# WHAT IS NEEDED
Check each line of the entries below for the string "Toggle"; copy every line where it appears.

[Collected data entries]
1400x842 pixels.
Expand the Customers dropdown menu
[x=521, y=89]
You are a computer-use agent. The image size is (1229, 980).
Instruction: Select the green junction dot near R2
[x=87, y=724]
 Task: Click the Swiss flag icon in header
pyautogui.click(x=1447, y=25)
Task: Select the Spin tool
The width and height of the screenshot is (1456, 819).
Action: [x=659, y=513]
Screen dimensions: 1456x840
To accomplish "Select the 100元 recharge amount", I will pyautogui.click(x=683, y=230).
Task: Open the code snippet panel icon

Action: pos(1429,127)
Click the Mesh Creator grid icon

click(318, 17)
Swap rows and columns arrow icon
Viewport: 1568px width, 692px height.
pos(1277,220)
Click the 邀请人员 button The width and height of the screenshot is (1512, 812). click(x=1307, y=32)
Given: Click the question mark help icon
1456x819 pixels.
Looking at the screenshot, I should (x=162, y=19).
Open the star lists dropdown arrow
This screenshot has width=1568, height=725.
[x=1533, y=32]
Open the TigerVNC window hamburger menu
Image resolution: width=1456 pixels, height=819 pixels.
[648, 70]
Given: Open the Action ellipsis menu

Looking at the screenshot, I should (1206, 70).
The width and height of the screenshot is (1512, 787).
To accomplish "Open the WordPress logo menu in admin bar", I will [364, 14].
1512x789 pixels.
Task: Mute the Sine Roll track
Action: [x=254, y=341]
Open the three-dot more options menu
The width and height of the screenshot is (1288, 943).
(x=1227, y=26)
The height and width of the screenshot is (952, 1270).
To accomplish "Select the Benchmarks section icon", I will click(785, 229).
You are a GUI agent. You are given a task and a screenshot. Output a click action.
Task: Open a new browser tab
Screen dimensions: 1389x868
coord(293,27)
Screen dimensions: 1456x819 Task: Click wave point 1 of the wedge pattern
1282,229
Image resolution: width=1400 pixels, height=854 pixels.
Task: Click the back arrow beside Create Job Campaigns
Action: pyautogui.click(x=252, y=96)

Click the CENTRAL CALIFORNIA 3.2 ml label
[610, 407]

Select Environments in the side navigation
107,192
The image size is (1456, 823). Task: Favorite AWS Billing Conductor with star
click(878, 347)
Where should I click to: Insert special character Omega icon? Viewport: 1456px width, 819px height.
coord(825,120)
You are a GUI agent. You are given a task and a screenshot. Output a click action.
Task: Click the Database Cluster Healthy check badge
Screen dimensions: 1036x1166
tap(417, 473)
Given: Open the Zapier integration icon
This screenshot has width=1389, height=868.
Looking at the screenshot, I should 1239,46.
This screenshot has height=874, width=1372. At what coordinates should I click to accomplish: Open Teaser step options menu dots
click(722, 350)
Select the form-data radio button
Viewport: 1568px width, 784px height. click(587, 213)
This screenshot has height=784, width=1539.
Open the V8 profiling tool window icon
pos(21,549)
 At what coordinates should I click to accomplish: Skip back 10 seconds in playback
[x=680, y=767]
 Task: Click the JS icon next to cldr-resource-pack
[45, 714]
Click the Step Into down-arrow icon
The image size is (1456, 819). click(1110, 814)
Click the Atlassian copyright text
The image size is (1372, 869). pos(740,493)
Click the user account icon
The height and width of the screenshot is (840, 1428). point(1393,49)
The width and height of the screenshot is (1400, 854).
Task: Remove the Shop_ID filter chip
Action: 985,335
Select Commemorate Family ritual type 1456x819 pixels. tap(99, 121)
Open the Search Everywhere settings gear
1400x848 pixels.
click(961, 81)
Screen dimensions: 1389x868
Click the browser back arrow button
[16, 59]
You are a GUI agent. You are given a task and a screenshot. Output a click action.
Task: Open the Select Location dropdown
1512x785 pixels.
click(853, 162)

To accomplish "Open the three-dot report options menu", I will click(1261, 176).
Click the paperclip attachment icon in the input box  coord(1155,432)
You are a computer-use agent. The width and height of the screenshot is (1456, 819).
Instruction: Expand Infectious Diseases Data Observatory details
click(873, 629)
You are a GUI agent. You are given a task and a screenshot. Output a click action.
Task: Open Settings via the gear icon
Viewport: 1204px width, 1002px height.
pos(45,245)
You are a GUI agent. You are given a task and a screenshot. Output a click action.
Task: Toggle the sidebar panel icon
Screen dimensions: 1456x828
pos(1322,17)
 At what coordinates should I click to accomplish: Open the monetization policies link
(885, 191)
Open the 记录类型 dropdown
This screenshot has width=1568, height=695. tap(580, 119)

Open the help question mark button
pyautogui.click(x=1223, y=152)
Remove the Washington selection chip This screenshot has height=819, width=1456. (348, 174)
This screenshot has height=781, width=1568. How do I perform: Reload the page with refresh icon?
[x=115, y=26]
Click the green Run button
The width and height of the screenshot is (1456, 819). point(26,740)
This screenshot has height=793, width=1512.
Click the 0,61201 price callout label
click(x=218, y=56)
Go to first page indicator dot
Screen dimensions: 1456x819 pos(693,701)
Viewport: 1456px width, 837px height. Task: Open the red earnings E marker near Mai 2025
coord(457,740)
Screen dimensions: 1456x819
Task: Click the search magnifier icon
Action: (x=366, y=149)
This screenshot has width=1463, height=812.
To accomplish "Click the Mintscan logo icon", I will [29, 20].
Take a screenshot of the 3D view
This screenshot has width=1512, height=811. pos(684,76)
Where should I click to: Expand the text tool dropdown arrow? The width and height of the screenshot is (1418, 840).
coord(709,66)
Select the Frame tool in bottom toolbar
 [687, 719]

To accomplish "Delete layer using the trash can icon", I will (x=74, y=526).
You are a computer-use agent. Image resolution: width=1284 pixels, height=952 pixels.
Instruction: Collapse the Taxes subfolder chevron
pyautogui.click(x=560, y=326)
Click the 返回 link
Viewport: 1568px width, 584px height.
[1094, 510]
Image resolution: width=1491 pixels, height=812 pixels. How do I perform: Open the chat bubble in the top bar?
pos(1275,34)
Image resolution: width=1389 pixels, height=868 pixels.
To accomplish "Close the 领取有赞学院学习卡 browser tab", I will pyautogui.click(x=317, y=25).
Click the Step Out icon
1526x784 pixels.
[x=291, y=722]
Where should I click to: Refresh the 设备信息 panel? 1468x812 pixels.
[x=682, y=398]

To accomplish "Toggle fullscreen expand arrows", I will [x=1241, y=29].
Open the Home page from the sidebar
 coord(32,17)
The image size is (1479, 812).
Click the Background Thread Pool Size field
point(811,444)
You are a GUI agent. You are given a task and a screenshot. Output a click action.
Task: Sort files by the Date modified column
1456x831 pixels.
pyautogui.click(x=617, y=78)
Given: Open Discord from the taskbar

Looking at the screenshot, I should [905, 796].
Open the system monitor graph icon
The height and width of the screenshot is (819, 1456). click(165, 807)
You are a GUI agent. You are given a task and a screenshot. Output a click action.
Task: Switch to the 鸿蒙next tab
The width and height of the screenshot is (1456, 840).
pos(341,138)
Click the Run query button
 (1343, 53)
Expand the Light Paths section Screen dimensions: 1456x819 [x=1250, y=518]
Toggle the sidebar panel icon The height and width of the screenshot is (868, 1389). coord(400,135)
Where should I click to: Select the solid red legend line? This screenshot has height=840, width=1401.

# SOLUTION TO THIS EXERCISE
Task: Toggle the sidebar panel icon
To accomplish "Toggle fullscreen expand arrows", I will [x=1241, y=29].
Toggle the sidebar panel icon The height and width of the screenshot is (868, 1389). coord(400,135)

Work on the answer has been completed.